After an excellent talk today about LibraryThing by LibraryThing's Tim, I got enthused to see how LibraryThing stacks up against other libraries for having matches in it's authority control system for entities we (the NZETC) care about.
The answer is averagely.
For copies of printed books less than a hundred years old (or reprinted in the last hundred years), and their authors, LibraryThing seems to do every well. These are the books likely to be in active circulation in personal libraries, so it stands to reason that these would be well covered.
I tried half a dozen books from our Nineteenth-Century Novels Collection, and most were missing, Erewhon, of course, was well represented. LibraryThing doesn't have the "Treaty of Waitangi" (a set of manuscripts) but it does have "Facsimiles of the Treaty of Waitangi." It's not clear to me whether these would be merged under their cataloguing rules.
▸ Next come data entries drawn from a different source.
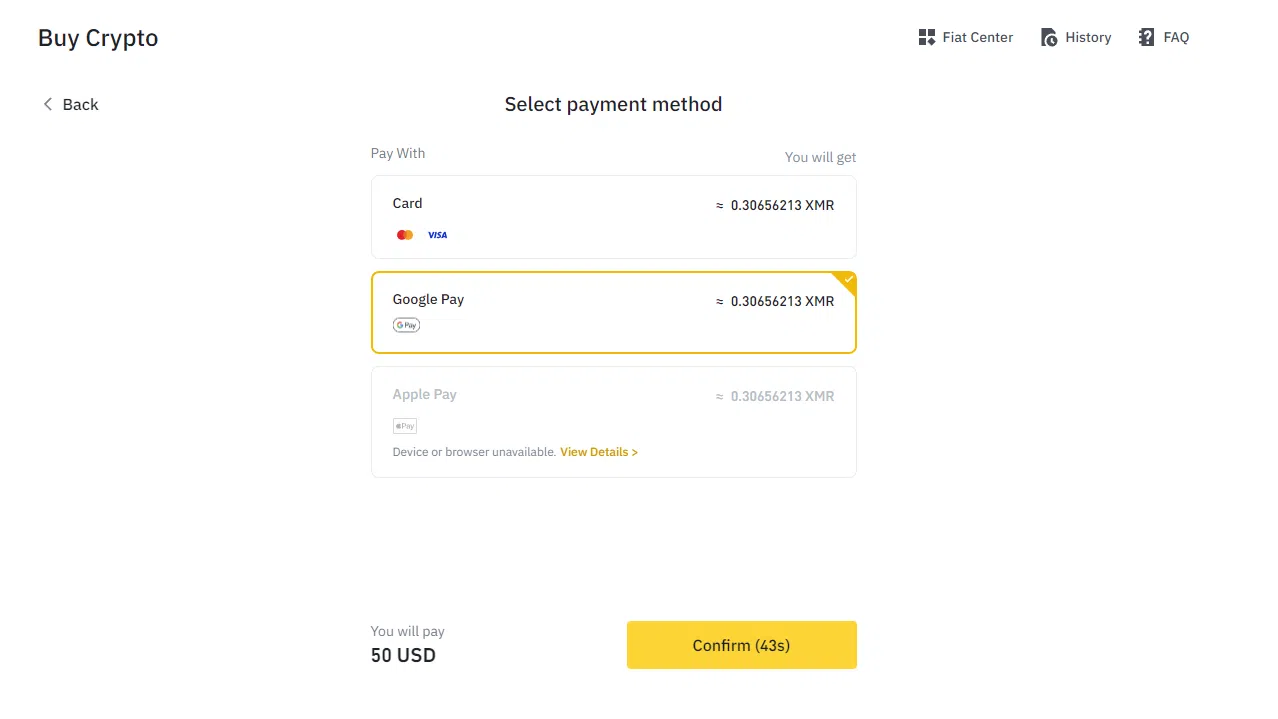Click the Apple Pay badge icon
Viewport: 1278px width, 719px height.
[x=405, y=426]
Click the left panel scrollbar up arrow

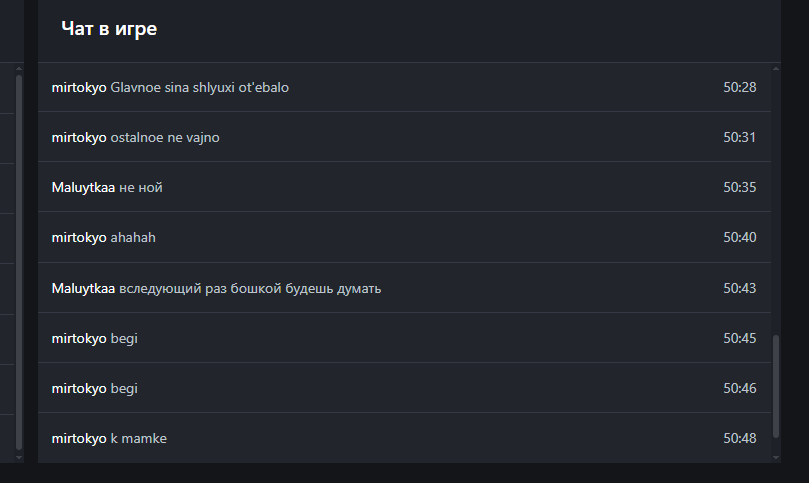point(19,69)
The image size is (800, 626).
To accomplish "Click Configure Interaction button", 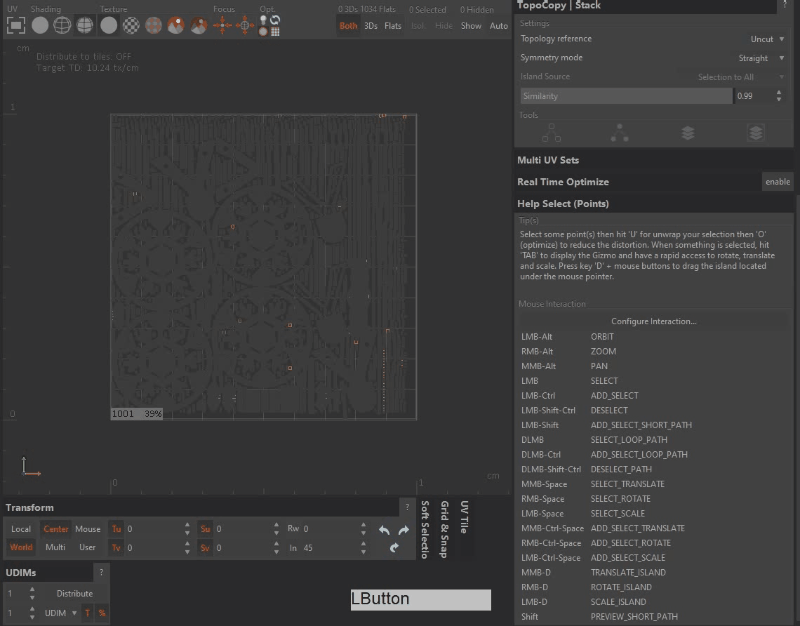I will (653, 321).
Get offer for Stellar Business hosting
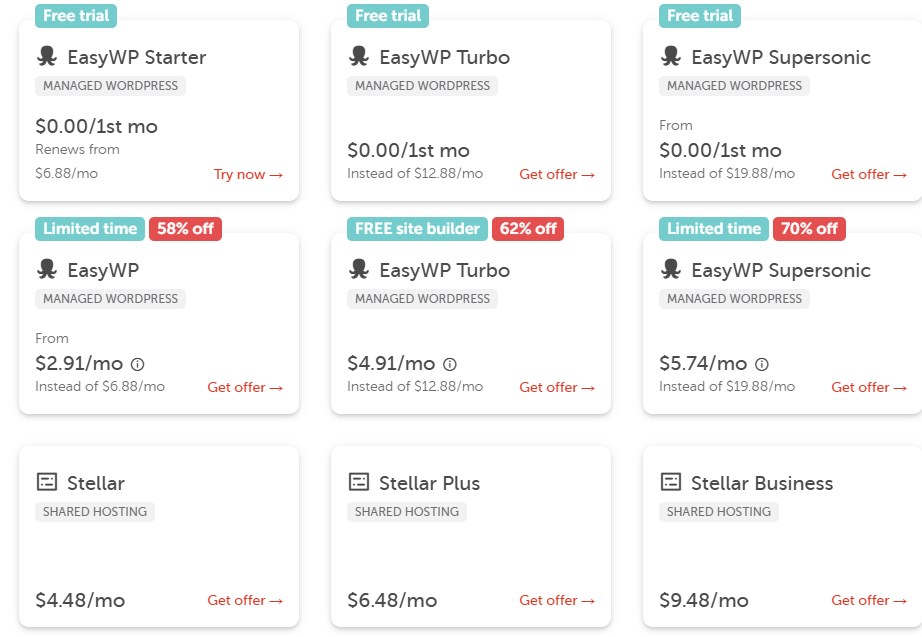This screenshot has width=922, height=637. click(x=869, y=600)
Coverage of non-core bibliographic entities was lacking. Places get a little odd. Sydney is "http://www.librarything.com/place/Sydney,%20New%20South%20Wales,%20Australia" but Wellington is "http://www.librarything.com/place/Wellington" and Anzac Cove appears to be is missing altogether. This doesn't seem like a sane authority control system for places, as far as I can see. People who are the subjects rather than the authors of books didn't come out so well. I couldn't find Abel Janszoon Tasman, PÅtatau Te Wherowhero or Charles Frederick Goldie, all of which are near and dear to our hearts.